What is being asked:
Return, without any change, everything from the start of the records down to the line containing "Action: click(x=12, y=185)", with both ends included.

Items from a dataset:
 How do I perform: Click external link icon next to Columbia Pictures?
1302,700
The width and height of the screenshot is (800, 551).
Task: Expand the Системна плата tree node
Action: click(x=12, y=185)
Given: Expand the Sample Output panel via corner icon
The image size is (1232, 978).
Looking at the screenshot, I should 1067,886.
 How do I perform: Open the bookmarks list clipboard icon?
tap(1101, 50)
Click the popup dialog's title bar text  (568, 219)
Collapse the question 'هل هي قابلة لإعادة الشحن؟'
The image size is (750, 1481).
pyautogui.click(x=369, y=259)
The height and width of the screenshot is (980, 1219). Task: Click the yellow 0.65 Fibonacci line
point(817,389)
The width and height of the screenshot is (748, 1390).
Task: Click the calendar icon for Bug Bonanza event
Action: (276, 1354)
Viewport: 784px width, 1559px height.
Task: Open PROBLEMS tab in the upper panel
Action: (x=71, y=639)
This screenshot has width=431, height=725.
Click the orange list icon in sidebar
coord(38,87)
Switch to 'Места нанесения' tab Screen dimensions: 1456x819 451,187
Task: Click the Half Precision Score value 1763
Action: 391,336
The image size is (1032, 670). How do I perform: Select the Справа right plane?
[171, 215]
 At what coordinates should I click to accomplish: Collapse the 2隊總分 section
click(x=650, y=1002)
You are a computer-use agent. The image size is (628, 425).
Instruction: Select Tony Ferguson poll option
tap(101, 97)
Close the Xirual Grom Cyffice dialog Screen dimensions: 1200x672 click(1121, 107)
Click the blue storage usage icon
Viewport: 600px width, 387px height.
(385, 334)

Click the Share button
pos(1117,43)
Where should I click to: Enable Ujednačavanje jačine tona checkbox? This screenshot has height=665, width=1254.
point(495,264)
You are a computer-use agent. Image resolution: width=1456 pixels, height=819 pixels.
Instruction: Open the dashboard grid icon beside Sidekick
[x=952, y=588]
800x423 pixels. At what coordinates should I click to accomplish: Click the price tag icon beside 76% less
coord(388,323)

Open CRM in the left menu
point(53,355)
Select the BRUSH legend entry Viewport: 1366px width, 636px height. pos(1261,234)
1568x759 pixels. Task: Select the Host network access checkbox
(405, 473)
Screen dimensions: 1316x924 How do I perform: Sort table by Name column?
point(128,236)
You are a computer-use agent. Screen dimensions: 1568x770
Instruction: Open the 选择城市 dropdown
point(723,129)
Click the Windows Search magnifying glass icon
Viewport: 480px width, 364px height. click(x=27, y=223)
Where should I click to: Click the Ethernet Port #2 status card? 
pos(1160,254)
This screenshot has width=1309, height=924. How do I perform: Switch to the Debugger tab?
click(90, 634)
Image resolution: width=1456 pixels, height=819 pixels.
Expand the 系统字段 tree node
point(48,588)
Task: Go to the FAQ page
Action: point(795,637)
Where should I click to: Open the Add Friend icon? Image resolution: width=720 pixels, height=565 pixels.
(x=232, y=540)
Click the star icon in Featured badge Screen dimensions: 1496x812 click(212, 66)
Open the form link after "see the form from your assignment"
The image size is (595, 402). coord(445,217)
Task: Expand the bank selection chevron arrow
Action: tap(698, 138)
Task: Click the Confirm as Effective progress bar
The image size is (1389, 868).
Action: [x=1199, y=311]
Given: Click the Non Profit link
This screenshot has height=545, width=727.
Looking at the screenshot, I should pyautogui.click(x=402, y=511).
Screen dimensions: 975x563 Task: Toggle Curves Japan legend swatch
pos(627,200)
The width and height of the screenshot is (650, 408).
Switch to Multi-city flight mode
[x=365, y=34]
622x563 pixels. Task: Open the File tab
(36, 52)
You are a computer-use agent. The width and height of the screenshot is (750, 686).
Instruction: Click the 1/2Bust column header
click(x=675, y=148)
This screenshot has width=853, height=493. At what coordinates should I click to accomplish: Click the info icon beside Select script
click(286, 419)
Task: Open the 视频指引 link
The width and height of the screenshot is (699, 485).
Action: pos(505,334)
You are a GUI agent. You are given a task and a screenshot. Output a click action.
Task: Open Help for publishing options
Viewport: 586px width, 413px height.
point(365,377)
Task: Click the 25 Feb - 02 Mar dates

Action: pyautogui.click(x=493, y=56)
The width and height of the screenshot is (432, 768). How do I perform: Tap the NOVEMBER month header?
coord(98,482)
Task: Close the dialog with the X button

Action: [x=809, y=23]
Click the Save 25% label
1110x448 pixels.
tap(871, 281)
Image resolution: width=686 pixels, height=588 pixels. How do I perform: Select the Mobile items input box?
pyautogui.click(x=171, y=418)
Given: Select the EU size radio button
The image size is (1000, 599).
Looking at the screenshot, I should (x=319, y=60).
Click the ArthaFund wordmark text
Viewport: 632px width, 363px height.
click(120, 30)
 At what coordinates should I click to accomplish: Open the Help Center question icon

Full answer:
 How do I perform: Click external link icon next to Columbia Pictures?
1302,700
The width and height of the screenshot is (800, 551).
Task: Expand the Системна плата tree node
Action: click(x=12, y=185)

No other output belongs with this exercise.